# TRY IT:
Look through the data below and extract, unchanged, the lines from the one that contains "Viewport: 607px width, 553px height." to the one that contains "Task: Switch to the Operating conds. tab", both included.

Pixel coordinate grounding data:
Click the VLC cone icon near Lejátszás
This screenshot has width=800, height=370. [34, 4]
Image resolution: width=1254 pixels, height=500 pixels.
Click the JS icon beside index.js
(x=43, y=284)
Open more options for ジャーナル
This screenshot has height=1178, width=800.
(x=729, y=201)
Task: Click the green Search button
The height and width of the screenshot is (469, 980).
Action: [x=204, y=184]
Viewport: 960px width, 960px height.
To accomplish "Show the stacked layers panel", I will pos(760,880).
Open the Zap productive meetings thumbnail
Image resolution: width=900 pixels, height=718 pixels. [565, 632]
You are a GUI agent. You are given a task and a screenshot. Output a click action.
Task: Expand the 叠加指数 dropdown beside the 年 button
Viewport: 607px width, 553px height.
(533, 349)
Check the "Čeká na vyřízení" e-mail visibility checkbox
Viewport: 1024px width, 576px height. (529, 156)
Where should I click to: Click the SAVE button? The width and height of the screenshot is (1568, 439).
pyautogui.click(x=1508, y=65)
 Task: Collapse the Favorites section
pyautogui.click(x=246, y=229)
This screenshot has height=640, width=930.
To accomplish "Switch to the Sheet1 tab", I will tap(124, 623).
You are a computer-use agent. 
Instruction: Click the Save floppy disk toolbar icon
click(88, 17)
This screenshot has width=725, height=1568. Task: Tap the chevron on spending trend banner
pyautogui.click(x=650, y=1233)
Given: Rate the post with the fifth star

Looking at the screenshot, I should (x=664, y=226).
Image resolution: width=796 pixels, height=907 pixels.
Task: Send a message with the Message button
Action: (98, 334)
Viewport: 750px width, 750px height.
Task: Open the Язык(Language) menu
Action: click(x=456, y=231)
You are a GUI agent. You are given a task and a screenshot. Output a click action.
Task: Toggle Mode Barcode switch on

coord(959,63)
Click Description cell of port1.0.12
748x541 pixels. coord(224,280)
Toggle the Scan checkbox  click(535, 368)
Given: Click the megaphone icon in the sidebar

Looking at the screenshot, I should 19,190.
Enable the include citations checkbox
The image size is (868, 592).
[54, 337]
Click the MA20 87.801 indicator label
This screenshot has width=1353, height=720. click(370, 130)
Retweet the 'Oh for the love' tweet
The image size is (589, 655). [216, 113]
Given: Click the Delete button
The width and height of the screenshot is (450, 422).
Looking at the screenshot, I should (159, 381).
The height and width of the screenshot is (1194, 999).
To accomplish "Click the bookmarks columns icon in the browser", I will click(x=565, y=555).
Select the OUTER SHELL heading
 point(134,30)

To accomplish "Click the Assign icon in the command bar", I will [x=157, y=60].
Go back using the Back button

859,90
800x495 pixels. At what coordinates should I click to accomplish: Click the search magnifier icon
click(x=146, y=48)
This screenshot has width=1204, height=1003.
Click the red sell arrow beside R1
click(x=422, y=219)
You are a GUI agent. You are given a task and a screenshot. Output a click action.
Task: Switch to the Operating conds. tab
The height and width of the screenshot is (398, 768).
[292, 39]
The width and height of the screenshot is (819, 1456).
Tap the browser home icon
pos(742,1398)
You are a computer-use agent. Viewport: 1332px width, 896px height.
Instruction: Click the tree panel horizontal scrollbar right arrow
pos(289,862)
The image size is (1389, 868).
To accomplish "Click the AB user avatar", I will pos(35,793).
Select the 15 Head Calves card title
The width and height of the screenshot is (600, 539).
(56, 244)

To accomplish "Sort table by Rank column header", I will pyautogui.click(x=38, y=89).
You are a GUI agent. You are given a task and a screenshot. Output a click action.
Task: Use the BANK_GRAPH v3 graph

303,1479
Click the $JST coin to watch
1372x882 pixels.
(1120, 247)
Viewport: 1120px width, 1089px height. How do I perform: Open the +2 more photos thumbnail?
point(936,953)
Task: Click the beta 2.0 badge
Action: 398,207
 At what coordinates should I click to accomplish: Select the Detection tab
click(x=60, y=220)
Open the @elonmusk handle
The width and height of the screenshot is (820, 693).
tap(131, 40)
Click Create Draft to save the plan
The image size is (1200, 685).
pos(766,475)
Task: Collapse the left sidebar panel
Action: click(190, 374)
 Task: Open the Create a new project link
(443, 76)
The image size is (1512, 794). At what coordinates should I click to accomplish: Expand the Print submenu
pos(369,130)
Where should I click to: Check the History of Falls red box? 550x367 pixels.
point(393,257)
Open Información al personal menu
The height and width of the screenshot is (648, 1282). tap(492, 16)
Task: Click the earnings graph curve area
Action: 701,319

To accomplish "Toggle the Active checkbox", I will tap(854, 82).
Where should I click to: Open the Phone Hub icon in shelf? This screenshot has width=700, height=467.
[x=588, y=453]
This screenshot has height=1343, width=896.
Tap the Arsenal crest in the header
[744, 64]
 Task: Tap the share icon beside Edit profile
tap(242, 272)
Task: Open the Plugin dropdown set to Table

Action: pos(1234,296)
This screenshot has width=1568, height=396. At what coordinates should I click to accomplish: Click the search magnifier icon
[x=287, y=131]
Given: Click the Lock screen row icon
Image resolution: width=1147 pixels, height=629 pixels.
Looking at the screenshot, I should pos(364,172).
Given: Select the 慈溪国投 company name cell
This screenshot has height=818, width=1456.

# WRITTEN ANSWER:
Viewport: 607px width, 553px height.
(533, 349)
Check the "Čeká na vyřízení" e-mail visibility checkbox
Viewport: 1024px width, 576px height. (529, 156)
Where should I click to: Click the SAVE button? The width and height of the screenshot is (1568, 439).
pyautogui.click(x=1508, y=65)
 Task: Collapse the Favorites section
pyautogui.click(x=246, y=229)
This screenshot has height=640, width=930.
To accomplish "Switch to the Sheet1 tab", I will tap(124, 623).
You are a computer-use agent. 
Instruction: Click the Save floppy disk toolbar icon
click(88, 17)
This screenshot has width=725, height=1568. Task: Tap the chevron on spending trend banner
pyautogui.click(x=650, y=1233)
Given: Rate the post with the fifth star

Looking at the screenshot, I should (x=664, y=226).
Image resolution: width=796 pixels, height=907 pixels.
Task: Send a message with the Message button
Action: (98, 334)
Viewport: 750px width, 750px height.
Task: Open the Язык(Language) menu
Action: click(x=456, y=231)
You are a GUI agent. You are given a task and a screenshot. Output a click action.
Task: Toggle Mode Barcode switch on

coord(959,63)
Click Description cell of port1.0.12
748x541 pixels. coord(224,280)
Toggle the Scan checkbox  click(535, 368)
Given: Click the megaphone icon in the sidebar

Looking at the screenshot, I should 19,190.
Enable the include citations checkbox
The image size is (868, 592).
[54, 337]
Click the MA20 87.801 indicator label
This screenshot has width=1353, height=720. click(370, 130)
Retweet the 'Oh for the love' tweet
The image size is (589, 655). [216, 113]
Given: Click the Delete button
The width and height of the screenshot is (450, 422).
Looking at the screenshot, I should (159, 381).
The height and width of the screenshot is (1194, 999).
To accomplish "Click the bookmarks columns icon in the browser", I will click(x=565, y=555).
Select the OUTER SHELL heading
 point(134,30)

To accomplish "Click the Assign icon in the command bar", I will [x=157, y=60].
Go back using the Back button

859,90
800x495 pixels. At what coordinates should I click to accomplish: Click the search magnifier icon
click(x=146, y=48)
This screenshot has width=1204, height=1003.
Click the red sell arrow beside R1
click(x=422, y=219)
You are a GUI agent. You are given a task and a screenshot. Output a click action.
Task: Switch to the Operating conds. tab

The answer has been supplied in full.